## Source material
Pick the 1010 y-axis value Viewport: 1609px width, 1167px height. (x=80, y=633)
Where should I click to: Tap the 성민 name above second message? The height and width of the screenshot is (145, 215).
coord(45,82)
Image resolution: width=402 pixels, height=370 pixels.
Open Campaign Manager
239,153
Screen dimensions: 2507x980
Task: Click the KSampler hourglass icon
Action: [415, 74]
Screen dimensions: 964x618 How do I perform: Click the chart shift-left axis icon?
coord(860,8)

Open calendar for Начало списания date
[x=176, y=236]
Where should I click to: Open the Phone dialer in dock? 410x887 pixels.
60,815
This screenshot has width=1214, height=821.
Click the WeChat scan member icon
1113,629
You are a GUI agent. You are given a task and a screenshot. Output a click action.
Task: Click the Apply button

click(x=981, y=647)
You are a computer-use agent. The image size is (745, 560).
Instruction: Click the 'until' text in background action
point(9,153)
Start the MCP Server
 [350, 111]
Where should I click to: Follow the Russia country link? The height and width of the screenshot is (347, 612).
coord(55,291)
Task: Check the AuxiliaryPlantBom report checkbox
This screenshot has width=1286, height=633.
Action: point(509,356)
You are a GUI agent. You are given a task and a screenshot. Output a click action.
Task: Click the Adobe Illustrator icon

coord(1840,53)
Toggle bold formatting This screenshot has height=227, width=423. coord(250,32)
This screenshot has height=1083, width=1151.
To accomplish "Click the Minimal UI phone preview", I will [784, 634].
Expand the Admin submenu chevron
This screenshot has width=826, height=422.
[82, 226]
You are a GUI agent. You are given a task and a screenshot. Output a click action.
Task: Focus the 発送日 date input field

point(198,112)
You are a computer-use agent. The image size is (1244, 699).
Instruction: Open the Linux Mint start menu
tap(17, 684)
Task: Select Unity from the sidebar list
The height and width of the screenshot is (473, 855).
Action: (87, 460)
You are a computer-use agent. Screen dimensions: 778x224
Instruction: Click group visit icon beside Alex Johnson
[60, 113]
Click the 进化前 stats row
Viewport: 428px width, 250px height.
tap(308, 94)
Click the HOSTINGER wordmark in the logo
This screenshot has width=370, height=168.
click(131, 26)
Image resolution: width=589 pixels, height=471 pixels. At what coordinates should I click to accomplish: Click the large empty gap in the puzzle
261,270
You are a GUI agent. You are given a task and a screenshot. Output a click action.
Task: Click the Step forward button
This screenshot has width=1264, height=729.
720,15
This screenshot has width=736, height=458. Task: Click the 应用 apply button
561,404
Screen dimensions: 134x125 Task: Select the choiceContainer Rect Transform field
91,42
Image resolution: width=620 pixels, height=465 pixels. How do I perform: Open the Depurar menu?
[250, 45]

## Exercise aim
Rewrite the part of the listing that opens with the line containing "Where should I click to: Tap" and closes with the line containing "Action: (87, 460)", swapping "computer-use agent" for "desktop agent" and keeping everything else the same.

## Solution below
Where should I click to: Tap the 성민 name above second message? The height and width of the screenshot is (145, 215).
coord(45,82)
Image resolution: width=402 pixels, height=370 pixels.
Open Campaign Manager
239,153
Screen dimensions: 2507x980
Task: Click the KSampler hourglass icon
Action: [415, 74]
Screen dimensions: 964x618 How do I perform: Click the chart shift-left axis icon?
coord(860,8)

Open calendar for Начало списания date
[x=176, y=236]
Where should I click to: Open the Phone dialer in dock? 410x887 pixels.
60,815
This screenshot has width=1214, height=821.
Click the WeChat scan member icon
1113,629
You are a GUI agent. You are given a task and a screenshot. Output a click action.
Task: Click the Apply button

click(x=981, y=647)
You are a desktop agent. The image size is (745, 560).
Instruction: Click the 'until' text in background action
point(9,153)
Start the MCP Server
 [350, 111]
Where should I click to: Follow the Russia country link? The height and width of the screenshot is (347, 612).
coord(55,291)
Task: Check the AuxiliaryPlantBom report checkbox
This screenshot has width=1286, height=633.
Action: point(509,356)
You are a GUI agent. You are given a task and a screenshot. Output a click action.
Task: Click the Adobe Illustrator icon

coord(1840,53)
Toggle bold formatting This screenshot has height=227, width=423. coord(250,32)
This screenshot has height=1083, width=1151.
To accomplish "Click the Minimal UI phone preview", I will [784, 634].
Expand the Admin submenu chevron
This screenshot has width=826, height=422.
[82, 226]
You are a GUI agent. You are given a task and a screenshot. Output a click action.
Task: Focus the 発送日 date input field

point(198,112)
You are a desktop agent. The image size is (1244, 699).
Instruction: Open the Linux Mint start menu
tap(17, 684)
Task: Select Unity from the sidebar list
The height and width of the screenshot is (473, 855).
Action: (87, 460)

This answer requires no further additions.